Deployment Checklist
Deployment checklist
The checklist below provides a list of prerequisites to ensure a successful installation process. Before you contact Rockfish Data to complete the installation or troubleshoot installation issues, make sure to complete the checklist. General checklist for Kubernetes clusters
Compute (CPU and memory) requirements
Make sure that your Kubernetes cluster meets the compute and memory requirements.
Storage requirements
A supported block storage class for shared storage, PostgreSQL and RabbitMQ volumes, and to store the license file.
Networking requirements
Your Kubernetes cluster can access the container image repository.

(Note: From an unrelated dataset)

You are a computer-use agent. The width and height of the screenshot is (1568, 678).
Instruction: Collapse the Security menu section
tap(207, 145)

By default, Rockfish Data serves the container images from the Rockfish Data image repository at nexus.test.mostlylab.com. To deploy the images, your Kubernetes cluster needs to have Internet access.

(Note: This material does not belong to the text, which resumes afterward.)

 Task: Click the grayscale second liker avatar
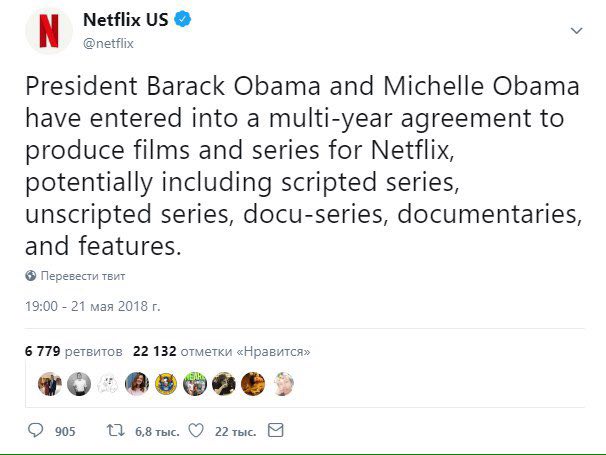pyautogui.click(x=79, y=384)
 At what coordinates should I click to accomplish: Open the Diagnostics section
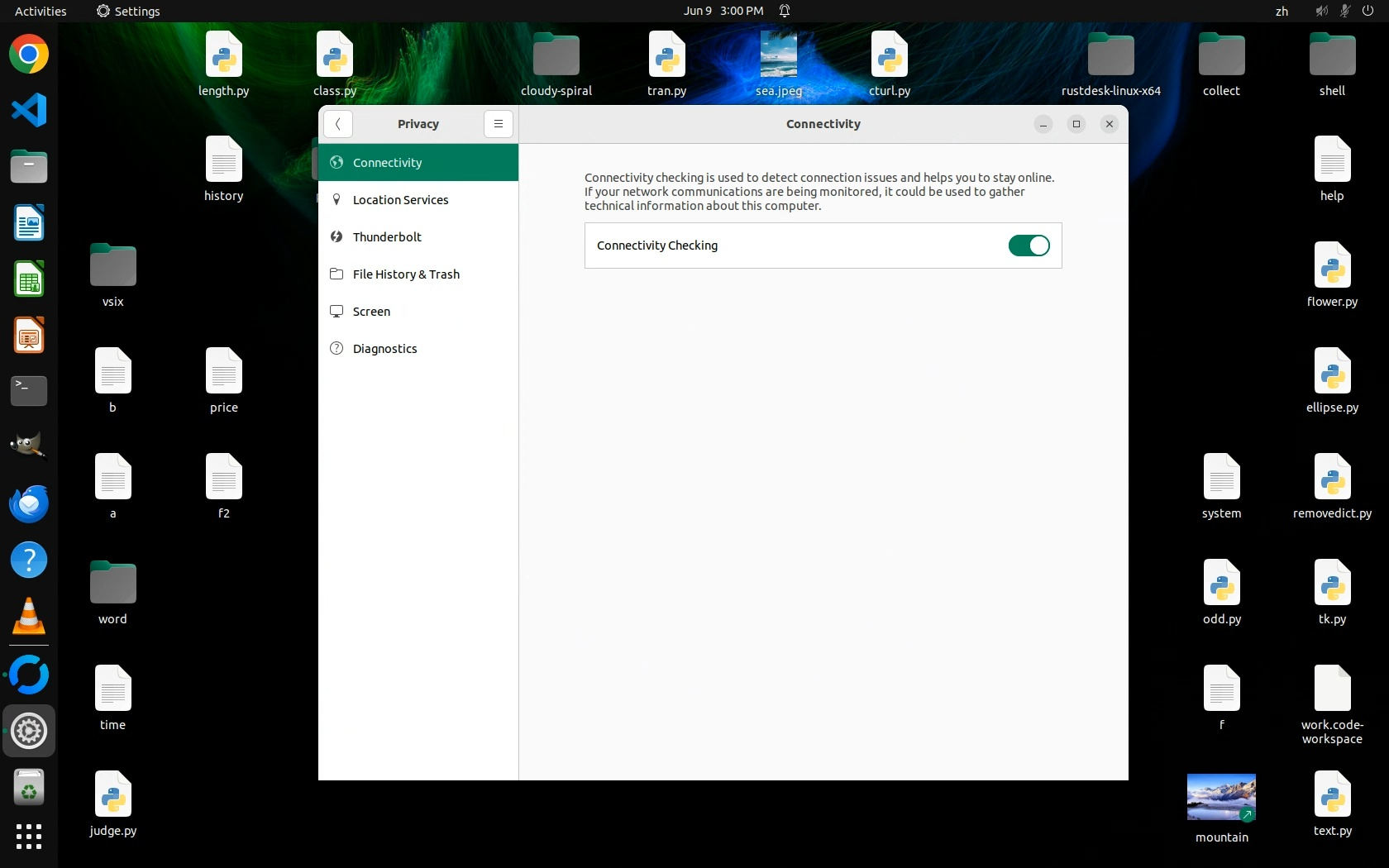click(384, 349)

If your internal IT policies require that you pull the images from an internal repository, ensure that your Kubernetes cluster has access to it. For more information, Configure an internal image repository.
Your Kubernetes cluster has network access to the defined storage classes and to the data sources (databases and cloud object storage providers) from which you want to pull original data.

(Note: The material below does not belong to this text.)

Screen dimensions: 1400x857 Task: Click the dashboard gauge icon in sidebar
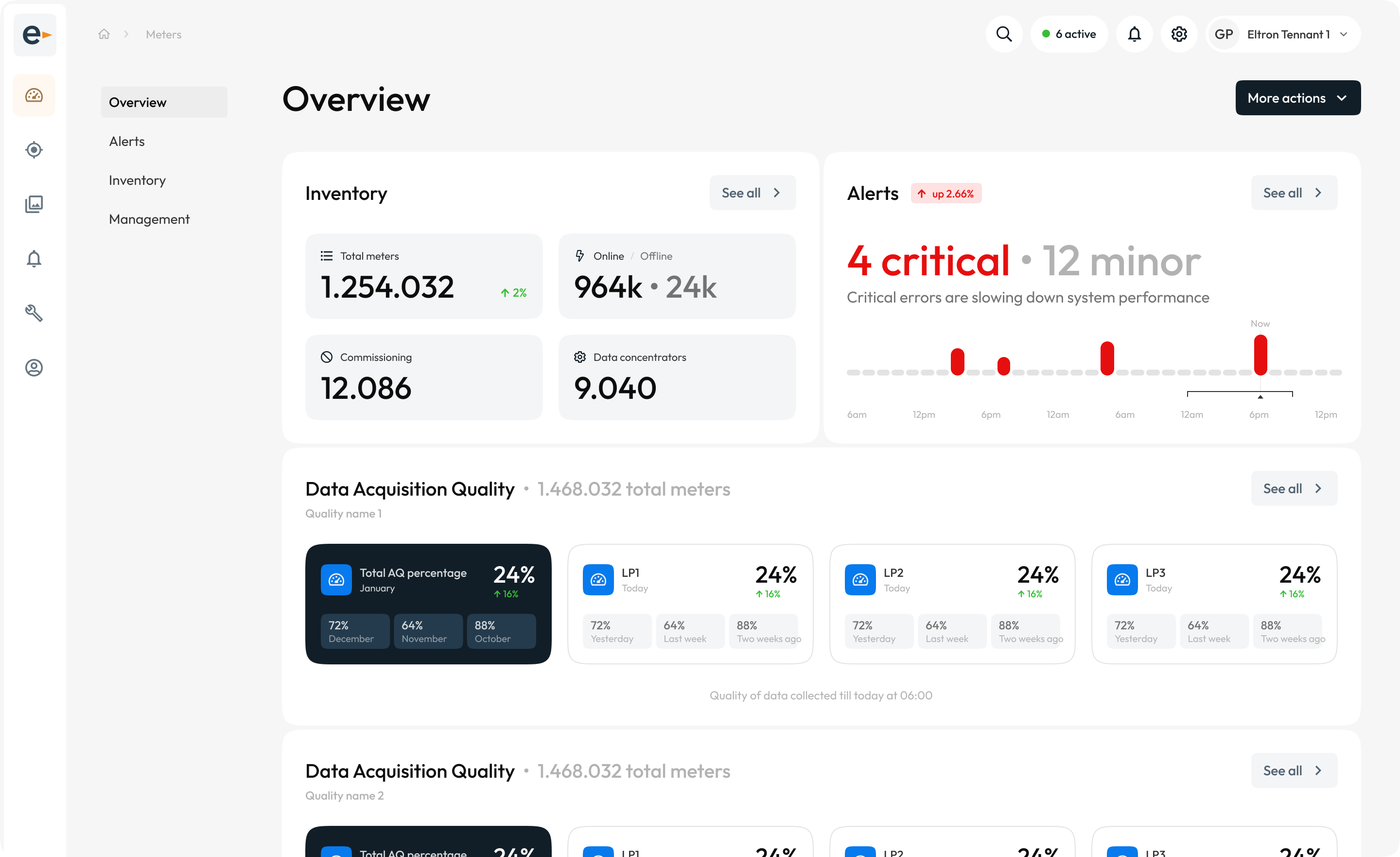pyautogui.click(x=34, y=95)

Collaborate with your IT department and Customer Experience Engineer to configure an domain SSL certificate for your Kubernetes cluster and for the Rockfish Data Helm chart.
Access and permissions requirements
Your Kubernetes cluster user has permissions to read and write into the storage class.
On the AI worker nodes where Rockfish Data jobs run, you should have no taints
defined that might not allow pods to be created with the minimum and maximum resource requirements specified in the values.yaml for the engine. Otherwise, Rockfish Data jobs will fail to run.
If you already have taints on your worker nodes, you need to add tolerations on the Rockfish Data pods in the values.yaml file, under agent.tolerations and engine.tolerations.
values.yaml
...
tolerations:
# Replace with the actual key label of the taint
# For example: `Tainted-worker:NoSchedule`
- key: "Tainted-worker"
operator: "Exists"
effect: "NoSchedule"
...
On the AI worker nodes where Rockfish Data jobs run, make sure that no other pods belonging to other applications can run so as not to interfere with Rockfish Data workloads. You can apply taints
on nodes dedicated to Rockfish Data workloads so as to prevent other workloads from running. Verify that any resource quotas
created for your namespace allow Rockfish Data to successfully run worker nodes based on their requirements.
If you have specific username requirements to access databases or other resources, update the Helm chart values.yaml file. In specific cases, due to Oracle security policies you might need to allowlist container users in Oracle.
Other requirements
Disable any tools or service mesh services in the Rockfish Data namespace that intercept communications between pods and require manual approval to proceed. If you have enabled such services, such as Linkerd or Istio, Rockfish Data jobs might be prevented from starting and completing successfully.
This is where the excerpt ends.